Soal Stiker Coklit, KPU Pandeglang Tak Berniat Melakukan Penggantian

Ketua Komisi Pemilihan Umun (KPU) Kabupaten Pandeglang, Ahmad Suja'i

PANDEGLANG – Ketua Komisi Pemilihan Umun (KPU) Kabupaten Pandeglang, Ahmad Suja’i menegaskan bahwa KPU tidak ada rencana untuk mengganti formulir model A.A.2KWK (stiker Pencocokan dan Penelitian) yang tidak mencantumkan tanggal dan bulan pencoblosan untuk Pilkada Pandeglang.

Kata Suja’i, alasan tersebut karena jika melakukan penggantian dan pencetakan ulang pada stiker Coklit yang sudah ada maka KPU harus mengeluarkan anggaran kembali.

“Ya ga ada lah (niat menggantinya).
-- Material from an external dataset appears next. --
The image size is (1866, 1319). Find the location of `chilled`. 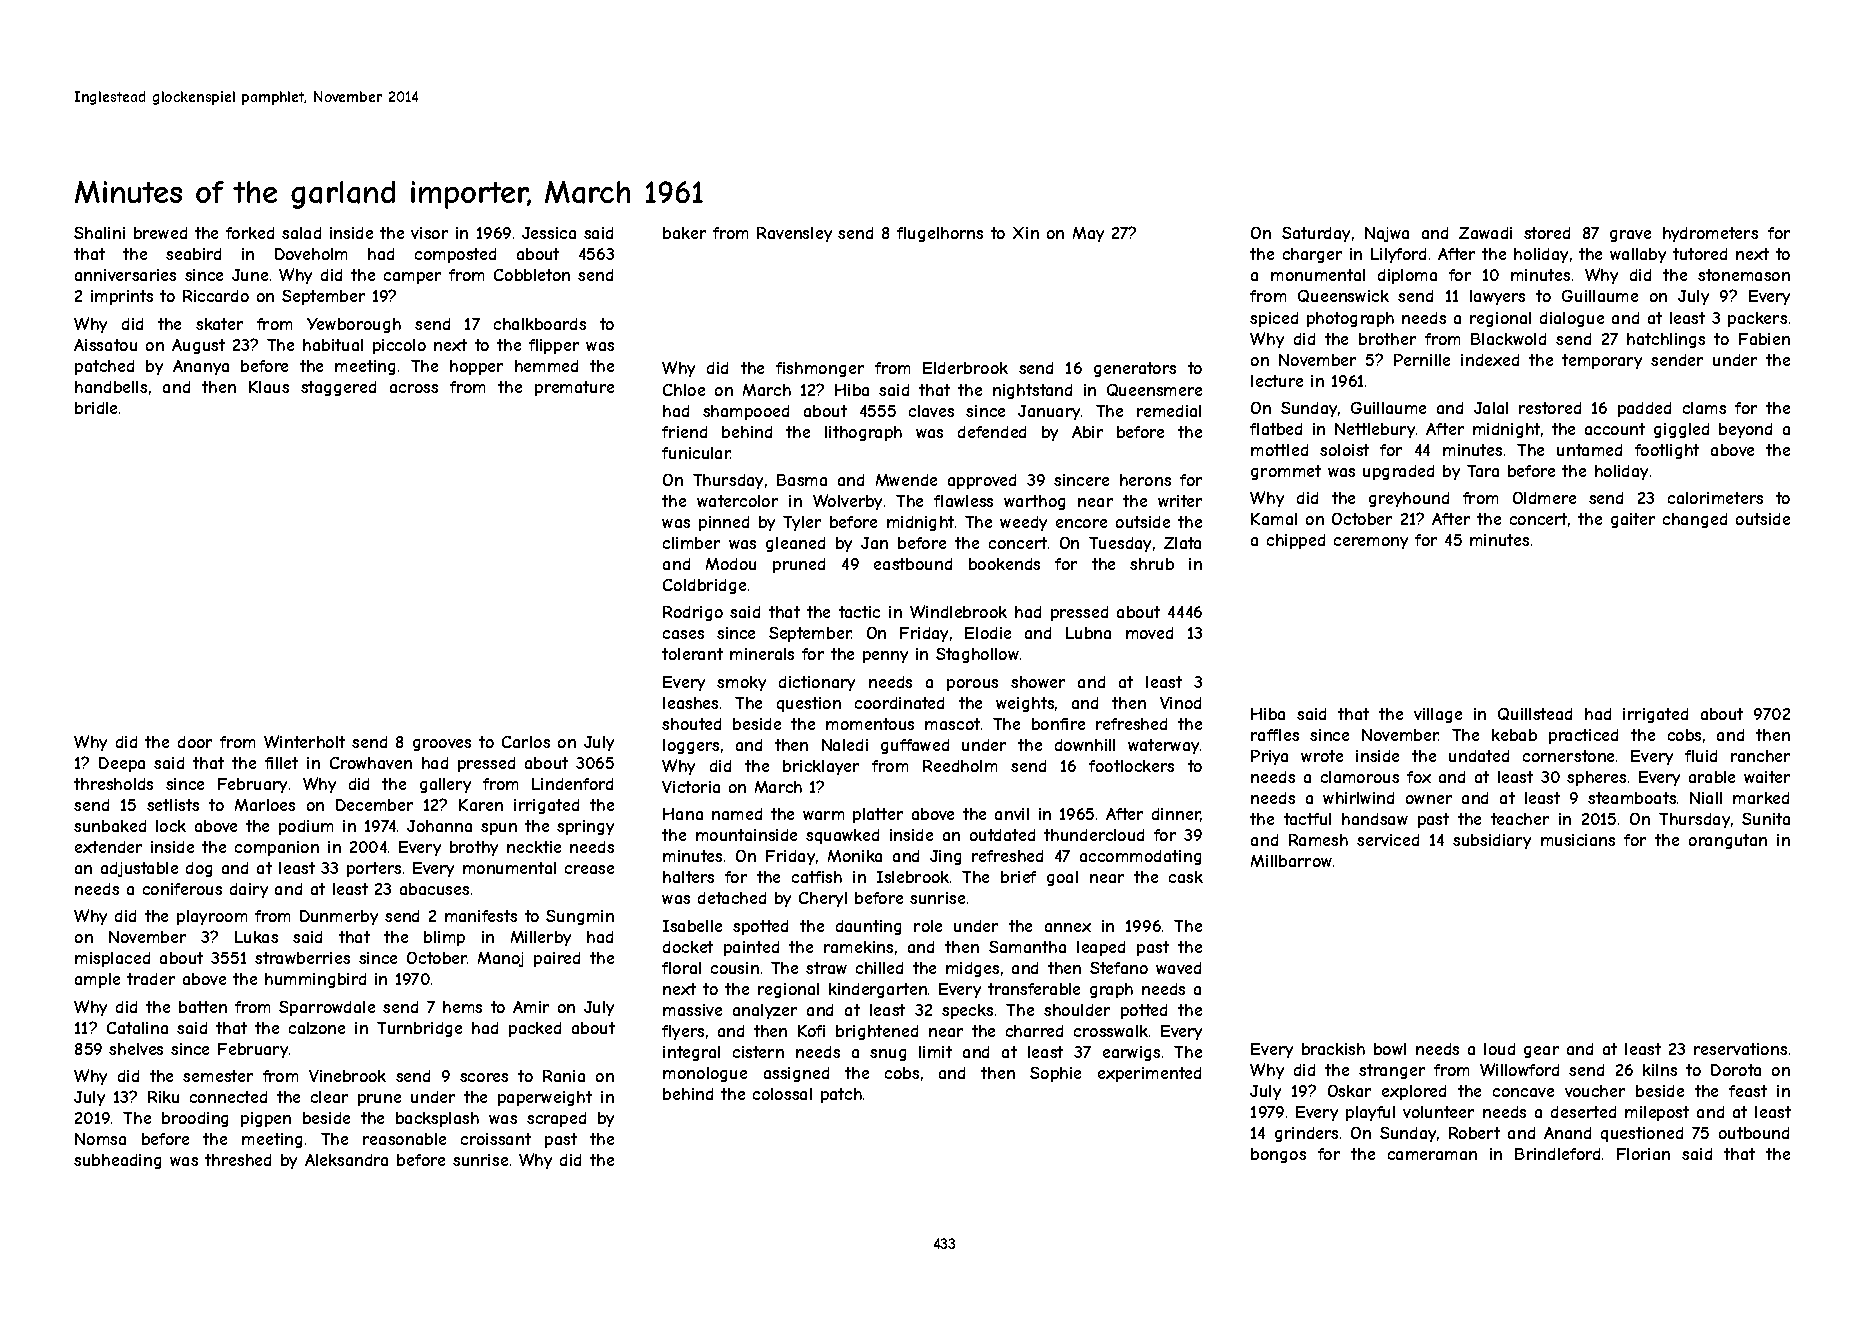

chilled is located at coordinates (879, 968).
Kalau misalkan Bawaslu merekomendasikan hal demikian ya kami tinggal bersandar pada rekomendasi Bawaslu, ketika ada beban anggaran berarti dasar kami itu,” jelas Suja’i, Kamis (6/8/2020).
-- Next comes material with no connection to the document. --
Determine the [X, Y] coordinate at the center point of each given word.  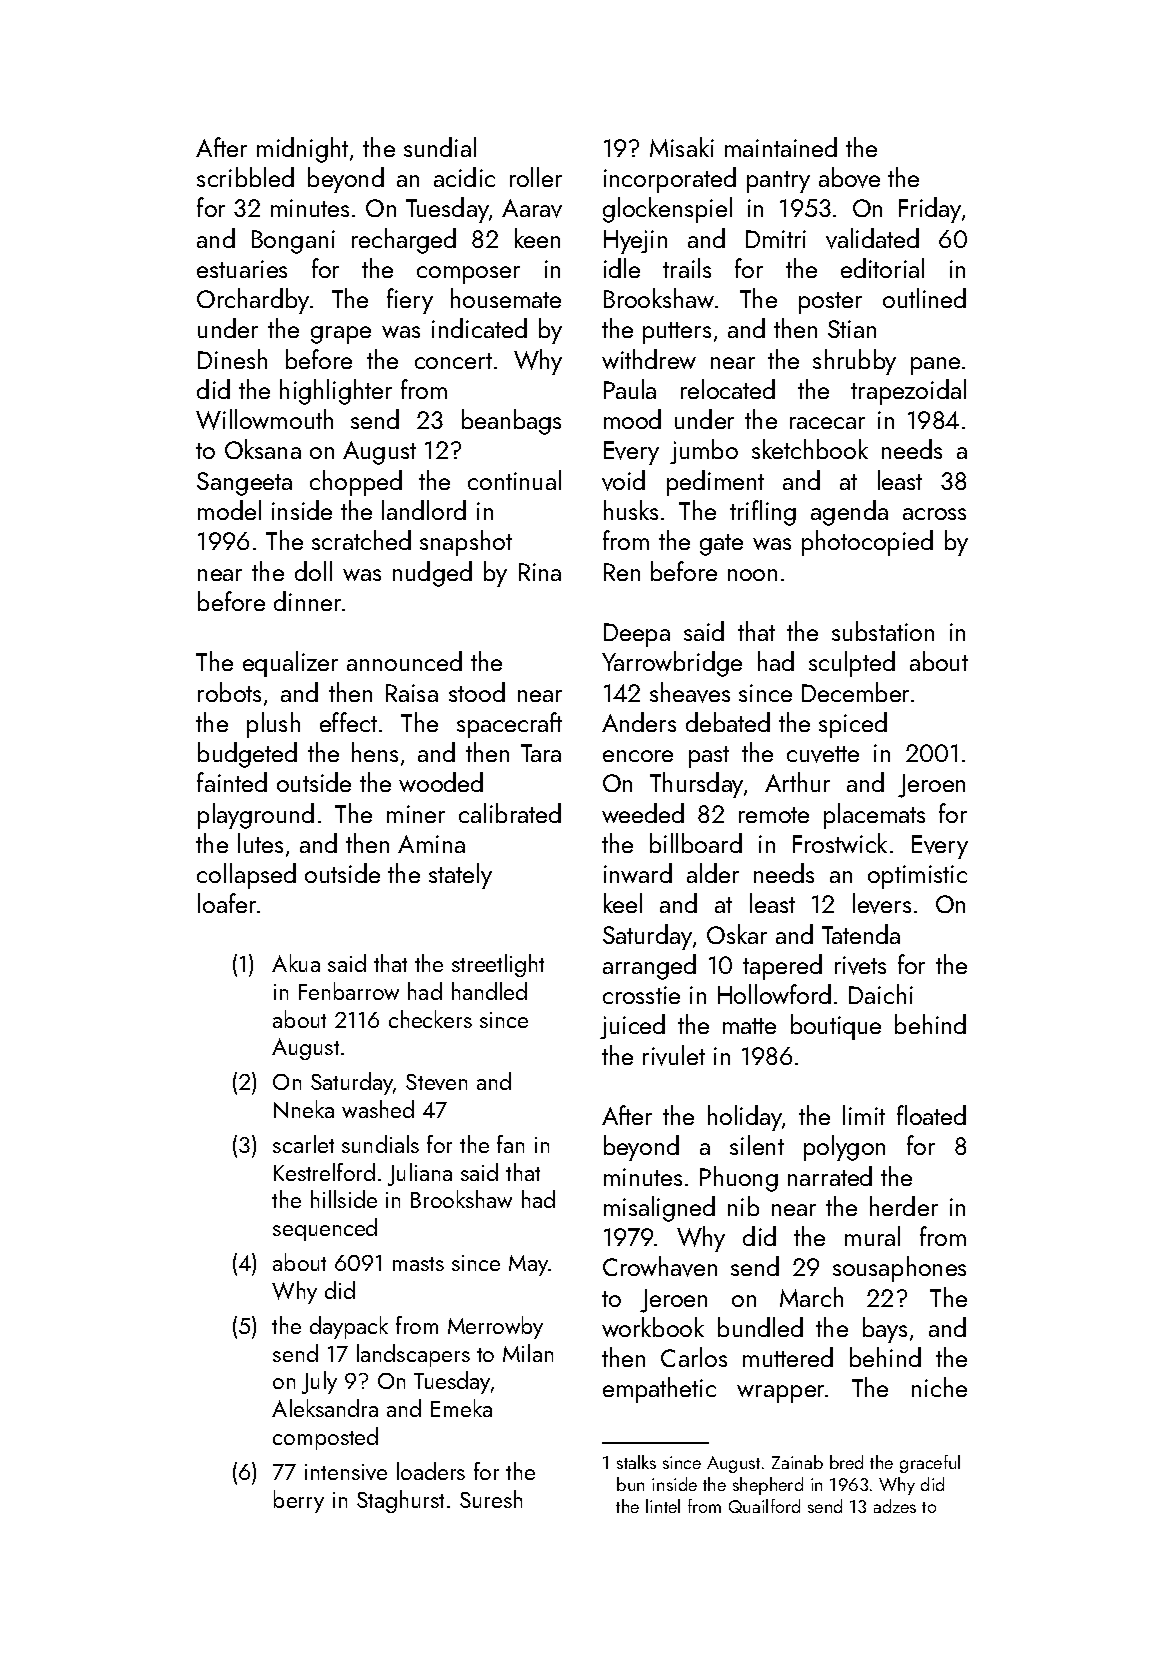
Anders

Menurut Suja’i, meski ada rekomendasi untuk melakukan penggantian stiker itu maka harus memiliki dasar hukum yang jelas tidak bisa sertamerta diganti begitu saja. Sebab kata dia, terkait model stiker sudah dijelaskan pada Bawaslu bahwa itu sudah sesuai dengan surat dinas KPU RI nomor 157.
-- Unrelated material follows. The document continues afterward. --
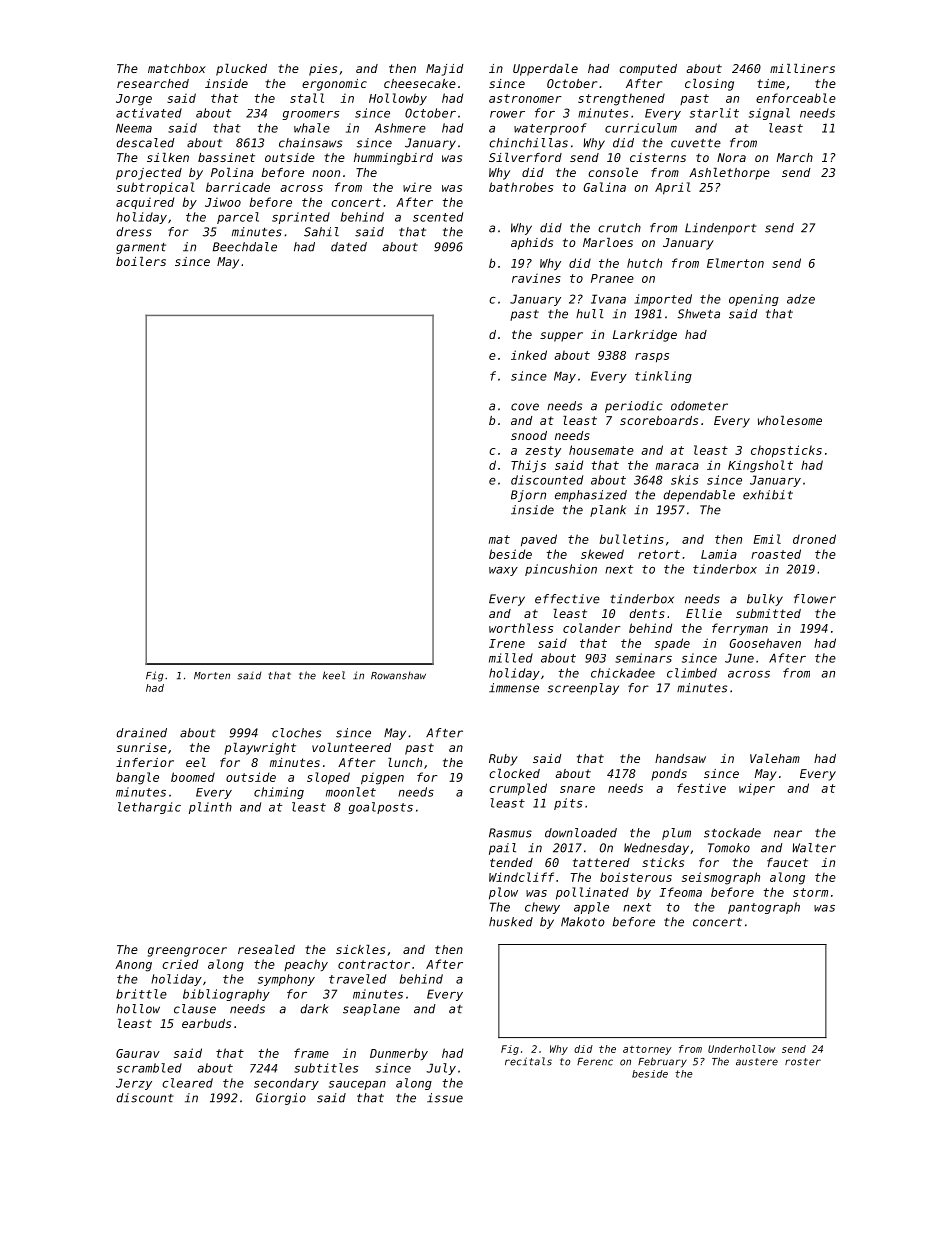 The image size is (952, 1233). I want to click on Upperdale, so click(545, 70).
“Justru kalau kami mencantumkan tanggal ini pasti ada pencetakan dua kali karena proses pengadaan itu sebelum adanya penundaan tahapan, sebab awalnya berdasarkan PKPU nomor 2 tahun 2020 Coklit itu bukan di 15 Juli tapi harusnya di 18 April tapi karena ada penundaan dan proses pengadaan sudah ada di Maret. Kalau tidak ada dasar hukumnya ngapain juga cetak model gituan,” bebernya panjang lebar.

Diberitakan sebelumnya, Bawaslu Pandeglang memanggil 5 komisioner dan 1 Sekretaris KPU untuk memberikan keterangan terkait tidak dicantumkannya tanggal dan bulan pencoblosan pada stiker Coklit yang ditempel oleh PPDP di rumah-rumah warga.

Pada Rabu (5/8/2020) sekitar pukul 10.00 WIB dua orang komisioner KPU Pandeglang yakni Ahmad Suja’i dan Munawar terlihat hadir di Sekretariat Bawaslu untuk memberikan klarifikasi terkait masalah di atas.

Rencananya, setelah mendengarkan keterangan dari para komisioner dan sekretaris KPU, Bawaslu akan melakukan rapat internal dan memutuskan hasil dari jawaban komisioner dan sekretaris KPU.